The regulation will require fracking operations to install equipment by January 2015 that will reduce emissions of ozone-producing volatile organic compounds (VOCs) and hazardous air pollutants, such as benzene and hexane. A side benefit will be capture of the powerful greenhouse gas methane, said Gina McCarthy, EPA assistant administrator in the Office of Air & Radiation, when releasing the regulation. The main anthropogenic source of methane in the atmosphere is leakage from the oil and gas industry. Methane is the primary component of natural gas.

The regulation will affect some 13,000 natural gas wells that are repeatedly subjected to injections of water and chemicals at high pressure to release natural gas trapped in shale formations. The rule is controversial because it will constrain drillers nationwide that have found an abundant source of natural gas through fracking. The new supplies of gas are having a profound impact on the U.S. economy and industry. In particular, the chemical industry is profiting from expanding inventories and falling prices of natural gas feedstock.

But thousands of new gas fracking operations have increased the release of air pollutants and methane, which is a greenhouse gas that is at least 20 times as potent as carbon dioxide (C&EN, April 16, page 34).

EPA released its original proposal for regulating air emissions from fracking last July. The American Petroleum Institute (API) and other industry trade associations criticized that plan in terms of how soon it would be implemented. The final regulation, McCarthy said, addresses those concerns and gives gas drillers more than two years to buy and install the equipment necessary to capture methane and other pollutants. Meanwhile, fracking operations are allowed to flare methane and other air emissions.

The modified regulation received tentative praise from America’s Natural Gas Association and API. The trade groups say the changes are “constructive” and the improvements “allow our companies to continue reducing emissions while producing the oil and natural gas our country needs.”

The final rule received support from environmental groups, including two in the Southwest—WildEarth Guardians and San Juan Citizens Alliance—that sued to force EPA to issue the regulation.

WildEarth Guardians’ Climate & Energy Program Director Jeremy Nichols says, “Allowing flaring for more than two years is a bit of disappointment.
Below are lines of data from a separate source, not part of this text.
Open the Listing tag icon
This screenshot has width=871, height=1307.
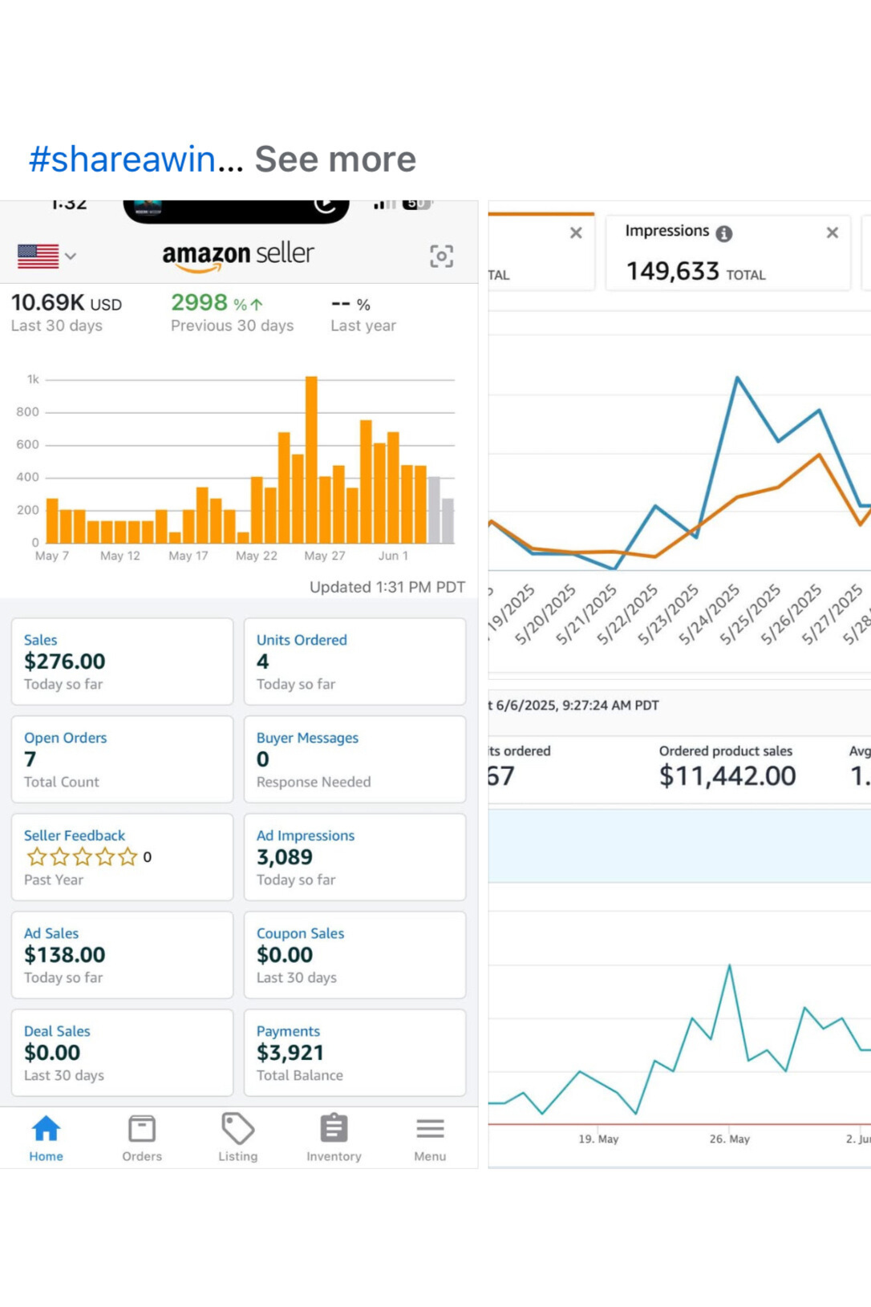click(x=237, y=1129)
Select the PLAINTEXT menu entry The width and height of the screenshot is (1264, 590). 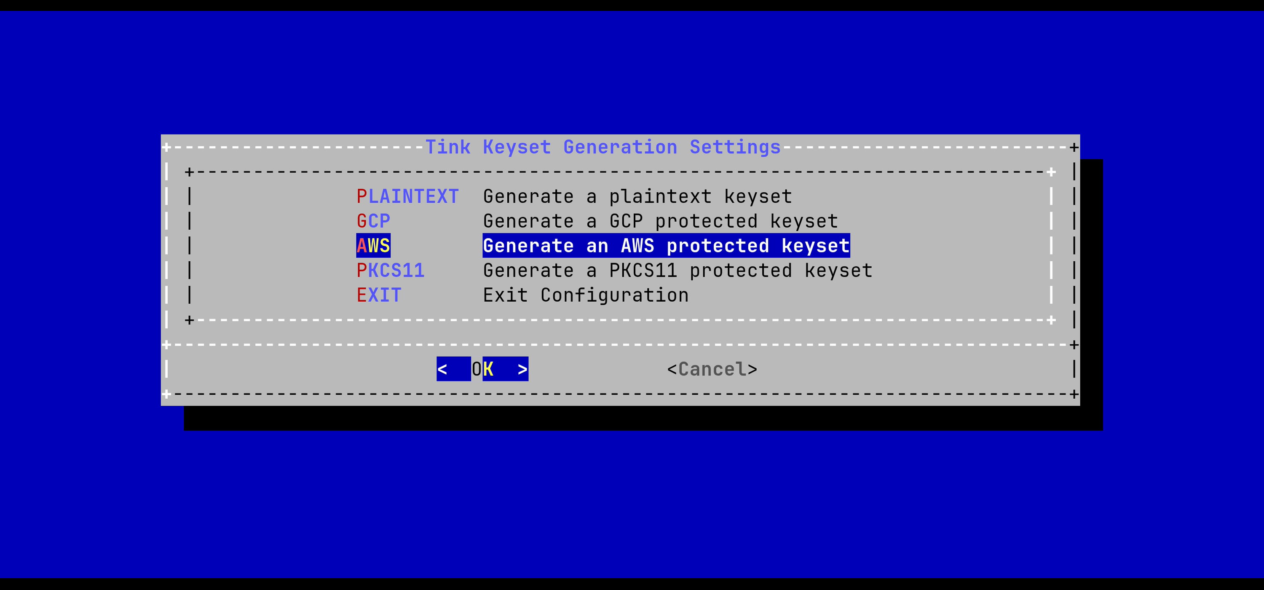click(x=408, y=196)
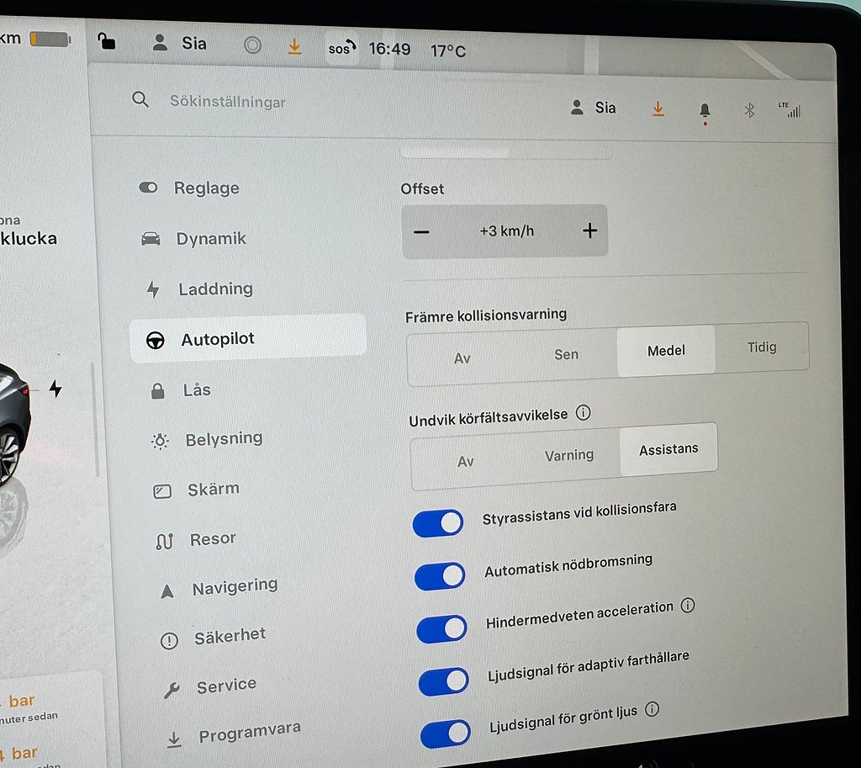
Task: Increase speed offset with plus button
Action: coord(589,230)
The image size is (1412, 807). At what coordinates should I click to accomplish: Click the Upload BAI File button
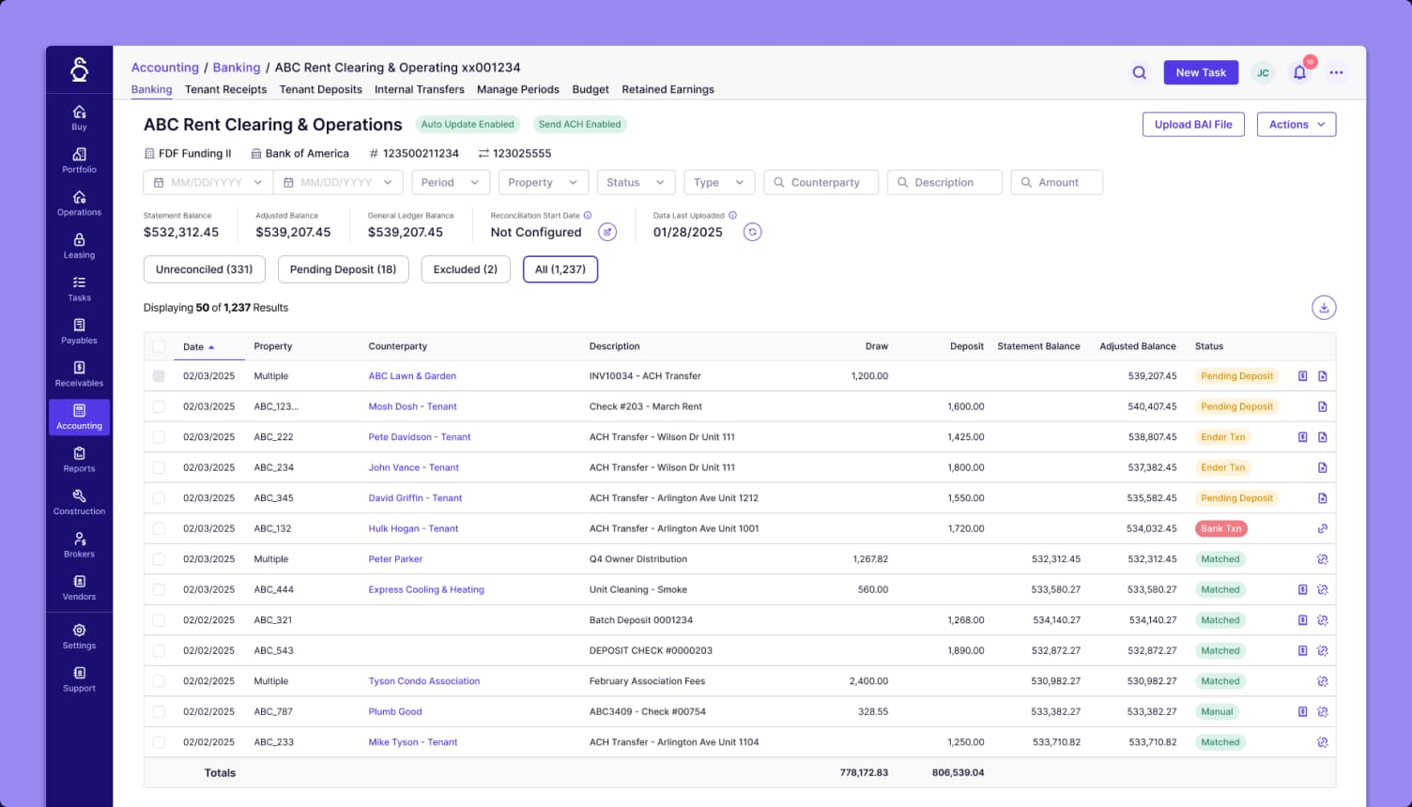[1192, 124]
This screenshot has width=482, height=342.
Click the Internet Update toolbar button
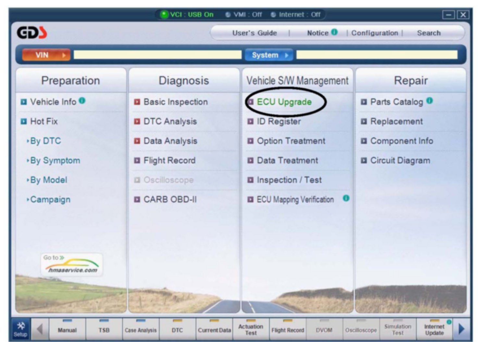tap(434, 329)
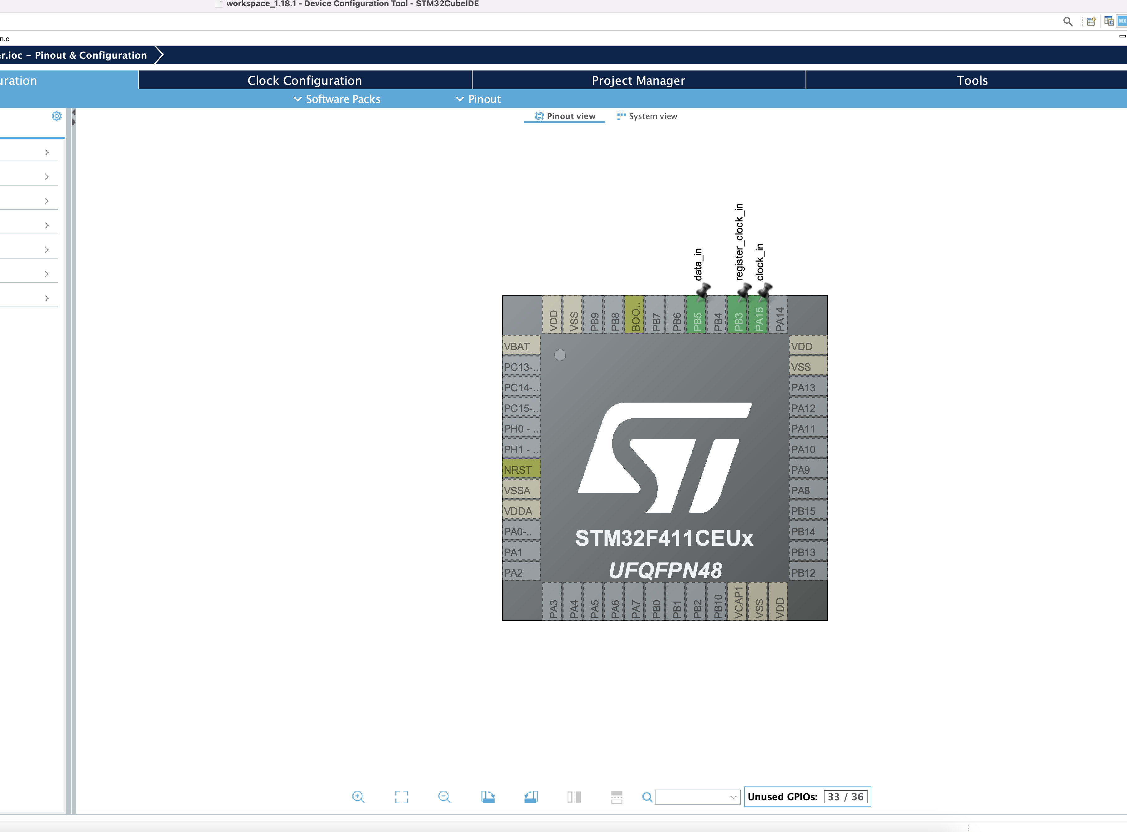The image size is (1127, 832).
Task: Open the find combo box near Unused GPIOs
Action: [697, 797]
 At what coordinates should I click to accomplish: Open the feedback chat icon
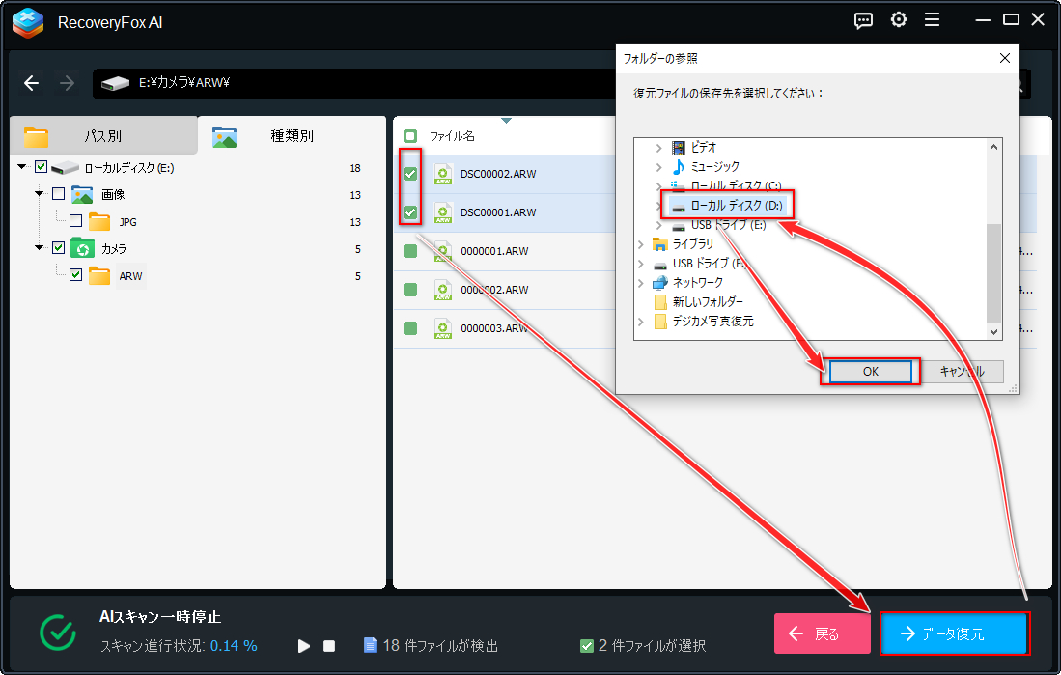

We have the ability to capture that gas. On the other hand, flaring will keep these poisons out of the air.” The onus, he adds, is now on industry to move ahead and install the new equipment.

About half of new U.S. gas wells already have devices installed that eliminate VOC emissions and capture air pollutants and methane during operations, McCarthy said. The recovered methane will generate $11 million to $19 million in annual savings beyond the cost of equipment, she added.

The extent of methane leakage is a point of contention. Industry says EPA’s estimates are too high. Surveys by gas companies and environmental groups, among others, are under way to better quantify how much methane is escaping.